[Start of section]
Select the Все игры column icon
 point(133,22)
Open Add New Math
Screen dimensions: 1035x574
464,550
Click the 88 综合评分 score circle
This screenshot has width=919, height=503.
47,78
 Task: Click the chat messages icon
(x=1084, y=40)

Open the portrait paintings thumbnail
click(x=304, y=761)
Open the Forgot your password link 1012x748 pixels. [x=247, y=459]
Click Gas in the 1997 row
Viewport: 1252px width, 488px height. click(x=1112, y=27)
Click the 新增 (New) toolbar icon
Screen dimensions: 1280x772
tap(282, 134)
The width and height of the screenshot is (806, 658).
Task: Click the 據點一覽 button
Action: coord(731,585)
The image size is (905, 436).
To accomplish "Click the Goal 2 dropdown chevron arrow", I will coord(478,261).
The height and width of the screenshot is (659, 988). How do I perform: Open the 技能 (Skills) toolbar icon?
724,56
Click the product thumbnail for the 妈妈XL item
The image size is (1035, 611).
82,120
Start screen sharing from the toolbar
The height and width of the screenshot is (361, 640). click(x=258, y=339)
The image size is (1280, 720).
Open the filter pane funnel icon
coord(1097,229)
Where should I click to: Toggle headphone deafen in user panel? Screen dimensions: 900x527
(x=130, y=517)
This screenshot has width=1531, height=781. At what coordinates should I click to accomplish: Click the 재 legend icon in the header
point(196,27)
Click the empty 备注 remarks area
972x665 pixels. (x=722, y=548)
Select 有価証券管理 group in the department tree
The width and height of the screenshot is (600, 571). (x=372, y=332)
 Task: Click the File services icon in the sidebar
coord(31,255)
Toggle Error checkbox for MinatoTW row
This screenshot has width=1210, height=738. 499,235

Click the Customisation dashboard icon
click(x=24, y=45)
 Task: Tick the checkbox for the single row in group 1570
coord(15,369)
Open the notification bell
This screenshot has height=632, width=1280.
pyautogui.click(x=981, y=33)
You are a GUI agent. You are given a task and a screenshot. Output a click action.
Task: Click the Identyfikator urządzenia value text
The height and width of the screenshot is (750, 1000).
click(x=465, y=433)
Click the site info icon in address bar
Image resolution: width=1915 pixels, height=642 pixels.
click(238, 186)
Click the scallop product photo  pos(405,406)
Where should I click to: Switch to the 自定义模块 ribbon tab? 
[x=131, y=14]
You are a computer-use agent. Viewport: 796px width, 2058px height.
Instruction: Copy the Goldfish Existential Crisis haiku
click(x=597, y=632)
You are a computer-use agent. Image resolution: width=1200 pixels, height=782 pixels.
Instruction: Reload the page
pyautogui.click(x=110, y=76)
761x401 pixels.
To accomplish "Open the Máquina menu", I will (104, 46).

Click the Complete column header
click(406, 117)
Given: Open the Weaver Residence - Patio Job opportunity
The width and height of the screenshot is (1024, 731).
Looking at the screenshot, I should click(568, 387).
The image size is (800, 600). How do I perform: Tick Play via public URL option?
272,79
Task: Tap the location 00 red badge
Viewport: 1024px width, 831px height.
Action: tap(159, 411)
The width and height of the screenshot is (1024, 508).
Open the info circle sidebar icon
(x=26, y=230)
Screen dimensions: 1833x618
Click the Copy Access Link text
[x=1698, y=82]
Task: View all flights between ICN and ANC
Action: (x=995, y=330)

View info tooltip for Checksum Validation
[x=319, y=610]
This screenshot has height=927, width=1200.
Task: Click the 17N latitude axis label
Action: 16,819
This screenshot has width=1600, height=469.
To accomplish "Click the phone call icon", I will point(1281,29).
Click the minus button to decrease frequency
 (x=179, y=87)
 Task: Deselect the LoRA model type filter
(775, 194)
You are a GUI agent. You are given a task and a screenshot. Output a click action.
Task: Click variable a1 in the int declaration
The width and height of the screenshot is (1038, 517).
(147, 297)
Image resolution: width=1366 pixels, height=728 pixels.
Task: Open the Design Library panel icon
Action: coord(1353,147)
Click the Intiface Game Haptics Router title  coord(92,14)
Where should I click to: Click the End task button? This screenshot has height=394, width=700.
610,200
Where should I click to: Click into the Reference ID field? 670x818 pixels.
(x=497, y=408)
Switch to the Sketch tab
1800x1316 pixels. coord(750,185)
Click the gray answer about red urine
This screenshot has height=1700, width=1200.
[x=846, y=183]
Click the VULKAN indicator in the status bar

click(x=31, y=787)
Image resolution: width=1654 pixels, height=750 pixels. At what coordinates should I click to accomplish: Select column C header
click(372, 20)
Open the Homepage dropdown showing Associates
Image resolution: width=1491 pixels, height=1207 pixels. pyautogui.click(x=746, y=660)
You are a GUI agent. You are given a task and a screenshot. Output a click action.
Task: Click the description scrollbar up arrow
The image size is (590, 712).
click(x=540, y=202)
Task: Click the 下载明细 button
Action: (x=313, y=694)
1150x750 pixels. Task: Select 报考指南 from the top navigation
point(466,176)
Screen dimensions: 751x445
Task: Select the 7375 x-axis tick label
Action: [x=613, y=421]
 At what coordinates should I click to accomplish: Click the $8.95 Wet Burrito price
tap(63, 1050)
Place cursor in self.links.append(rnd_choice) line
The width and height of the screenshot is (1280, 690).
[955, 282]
[End of section]
• PROBLEM DESCRIPTION
Every record above should be output exactly.

• TASK SOLUTION
Select the Все игры column icon
 point(133,22)
Open Add New Math
Screen dimensions: 1035x574
464,550
Click the 88 综合评分 score circle
This screenshot has width=919, height=503.
47,78
 Task: Click the chat messages icon
(x=1084, y=40)

Open the portrait paintings thumbnail
click(x=304, y=761)
Open the Forgot your password link 1012x748 pixels. [x=247, y=459]
Click Gas in the 1997 row
Viewport: 1252px width, 488px height. click(x=1112, y=27)
Click the 新增 (New) toolbar icon
Screen dimensions: 1280x772
tap(282, 134)
The width and height of the screenshot is (806, 658).
Task: Click the 據點一覽 button
Action: coord(731,585)
The image size is (905, 436).
To accomplish "Click the Goal 2 dropdown chevron arrow", I will coord(478,261).
The height and width of the screenshot is (659, 988). How do I perform: Open the 技能 (Skills) toolbar icon?
724,56
Click the product thumbnail for the 妈妈XL item
The image size is (1035, 611).
82,120
Start screen sharing from the toolbar
The height and width of the screenshot is (361, 640). click(x=258, y=339)
The image size is (1280, 720).
Open the filter pane funnel icon
coord(1097,229)
Where should I click to: Toggle headphone deafen in user panel? Screen dimensions: 900x527
(x=130, y=517)
This screenshot has width=1531, height=781. At what coordinates should I click to accomplish: Click the 재 legend icon in the header
point(196,27)
Click the empty 备注 remarks area
972x665 pixels. (x=722, y=548)
Select 有価証券管理 group in the department tree
The width and height of the screenshot is (600, 571). (x=372, y=332)
 Task: Click the File services icon in the sidebar
coord(31,255)
Toggle Error checkbox for MinatoTW row
This screenshot has width=1210, height=738. 499,235

Click the Customisation dashboard icon
click(x=24, y=45)
 Task: Tick the checkbox for the single row in group 1570
coord(15,369)
Open the notification bell
This screenshot has height=632, width=1280.
pyautogui.click(x=981, y=33)
You are a GUI agent. You are given a task and a screenshot. Output a click action.
Task: Click the Identyfikator urządzenia value text
The height and width of the screenshot is (750, 1000).
click(x=465, y=433)
Click the site info icon in address bar
Image resolution: width=1915 pixels, height=642 pixels.
click(238, 186)
Click the scallop product photo  pos(405,406)
Where should I click to: Switch to the 自定义模块 ribbon tab? 
[x=131, y=14]
You are a computer-use agent. Viewport: 796px width, 2058px height.
Instruction: Copy the Goldfish Existential Crisis haiku
click(x=597, y=632)
You are a computer-use agent. Image resolution: width=1200 pixels, height=782 pixels.
Instruction: Reload the page
pyautogui.click(x=110, y=76)
761x401 pixels.
To accomplish "Open the Máquina menu", I will (104, 46).

Click the Complete column header
click(406, 117)
Given: Open the Weaver Residence - Patio Job opportunity
The width and height of the screenshot is (1024, 731).
Looking at the screenshot, I should click(568, 387).
The image size is (800, 600). How do I perform: Tick Play via public URL option?
272,79
Task: Tap the location 00 red badge
Viewport: 1024px width, 831px height.
Action: tap(159, 411)
The width and height of the screenshot is (1024, 508).
Open the info circle sidebar icon
(x=26, y=230)
Screen dimensions: 1833x618
Click the Copy Access Link text
[x=1698, y=82]
Task: View all flights between ICN and ANC
Action: (x=995, y=330)

View info tooltip for Checksum Validation
[x=319, y=610]
This screenshot has height=927, width=1200.
Task: Click the 17N latitude axis label
Action: 16,819
This screenshot has width=1600, height=469.
To accomplish "Click the phone call icon", I will point(1281,29).
Click the minus button to decrease frequency
 (x=179, y=87)
 Task: Deselect the LoRA model type filter
(775, 194)
You are a GUI agent. You are given a task and a screenshot. Output a click action.
Task: Click variable a1 in the int declaration
The width and height of the screenshot is (1038, 517).
(147, 297)
Image resolution: width=1366 pixels, height=728 pixels.
Task: Open the Design Library panel icon
Action: coord(1353,147)
Click the Intiface Game Haptics Router title  coord(92,14)
Where should I click to: Click the End task button? This screenshot has height=394, width=700.
610,200
Where should I click to: Click into the Reference ID field? 670x818 pixels.
(x=497, y=408)
Switch to the Sketch tab
1800x1316 pixels. coord(750,185)
Click the gray answer about red urine
This screenshot has height=1700, width=1200.
[x=846, y=183]
Click the VULKAN indicator in the status bar

click(x=31, y=787)
Image resolution: width=1654 pixels, height=750 pixels. At what coordinates should I click to accomplish: Select column C header
click(372, 20)
Open the Homepage dropdown showing Associates
Image resolution: width=1491 pixels, height=1207 pixels. pyautogui.click(x=746, y=660)
You are a GUI agent. You are given a task and a screenshot. Output a click action.
Task: Click the description scrollbar up arrow
The image size is (590, 712).
click(x=540, y=202)
Task: Click the 下载明细 button
Action: (x=313, y=694)
1150x750 pixels. Task: Select 报考指南 from the top navigation
point(466,176)
Screen dimensions: 751x445
Task: Select the 7375 x-axis tick label
Action: [x=613, y=421]
 At what coordinates should I click to accomplish: Click the $8.95 Wet Burrito price
tap(63, 1050)
Place cursor in self.links.append(rnd_choice) line
The width and height of the screenshot is (1280, 690).
[955, 282]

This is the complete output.